Chengdu has been a wild ride. The job I thought I had lined up for me was a bust. They wanted a more “foreign” looking teacher. As racist as it is, it felt kind of nice, like a slap in the face to wake me up.

In any case, I’m chalking it up as a victory. Since then, I’ve found a much better gig. I’m currently helping this kid pass the speaking test of the IELTS, the English fluency requirement to study in the UK.

He’s improving really fast, but a little concerned about getting an American accent. I told him that his accent will be unique in England and he will be exotic to English girls. He’s been working hard ever since.

Until yesterday, I’ve been living at my Dad’s apartment in Shuangliu. Pretty damn far from the city center. It took me almost 2 hours to walk to the bus stop, ride the bus to Sihe metro station, take the metro to Nijiaqiao and take the 76 bus to Sichuan University.

Now I’ve finally got my own place and it is so damn convenient. Taiwanese beef noodles, Hong Kong milk tea, American seafood, convenience stores and cafes are within spitting distance. I shit you not! There is a restaurant two floors below me.

Coming here though, I’ve truly realized how terrible my Chinese is. To make things harder, most people here speak in Sichuan dialect. I feel like I know how to crawl, but I’m being asked to run and juggle balls at the same time

But I am happy here. I felt like living in America I was always being asked to fit into this mold. Ever since I’ve landed here, China has been taking sandpaper to my skin. The scrapings around my feet grow taller every day.
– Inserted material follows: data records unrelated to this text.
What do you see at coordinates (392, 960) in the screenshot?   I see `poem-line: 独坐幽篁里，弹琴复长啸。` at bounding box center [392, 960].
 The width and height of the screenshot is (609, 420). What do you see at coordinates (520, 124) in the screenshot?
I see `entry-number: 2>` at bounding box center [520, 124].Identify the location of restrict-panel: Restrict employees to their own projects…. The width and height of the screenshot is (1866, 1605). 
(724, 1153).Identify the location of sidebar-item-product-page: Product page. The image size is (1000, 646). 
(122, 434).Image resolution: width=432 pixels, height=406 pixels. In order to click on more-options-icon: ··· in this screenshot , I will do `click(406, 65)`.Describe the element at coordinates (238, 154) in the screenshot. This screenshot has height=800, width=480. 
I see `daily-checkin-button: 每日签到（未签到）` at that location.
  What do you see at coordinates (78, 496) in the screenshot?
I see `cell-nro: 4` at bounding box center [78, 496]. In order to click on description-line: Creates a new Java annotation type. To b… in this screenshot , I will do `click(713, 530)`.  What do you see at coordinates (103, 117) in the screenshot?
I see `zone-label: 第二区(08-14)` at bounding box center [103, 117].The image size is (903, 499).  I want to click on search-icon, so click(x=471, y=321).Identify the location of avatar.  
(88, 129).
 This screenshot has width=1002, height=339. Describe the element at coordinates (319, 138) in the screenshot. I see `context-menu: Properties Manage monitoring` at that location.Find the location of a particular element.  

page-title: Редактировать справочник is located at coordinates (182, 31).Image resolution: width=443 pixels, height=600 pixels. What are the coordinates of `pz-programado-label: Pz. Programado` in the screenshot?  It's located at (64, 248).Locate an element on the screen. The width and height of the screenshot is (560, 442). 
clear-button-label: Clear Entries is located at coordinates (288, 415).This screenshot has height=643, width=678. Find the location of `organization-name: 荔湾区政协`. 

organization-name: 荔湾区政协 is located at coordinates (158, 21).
I don’t have to be Jordan, that hipster Asian dude that’s obsessed with China. I can just be me. Nobody here casts me a second glance. I don’t even have to try to fit in. China accepted me long ago. It just took me 24 years to accept China.

It’s hard to boil down this feeling into one paragraph. I hope you’ll bear with me as this ABC finds out what being Chinese is all about.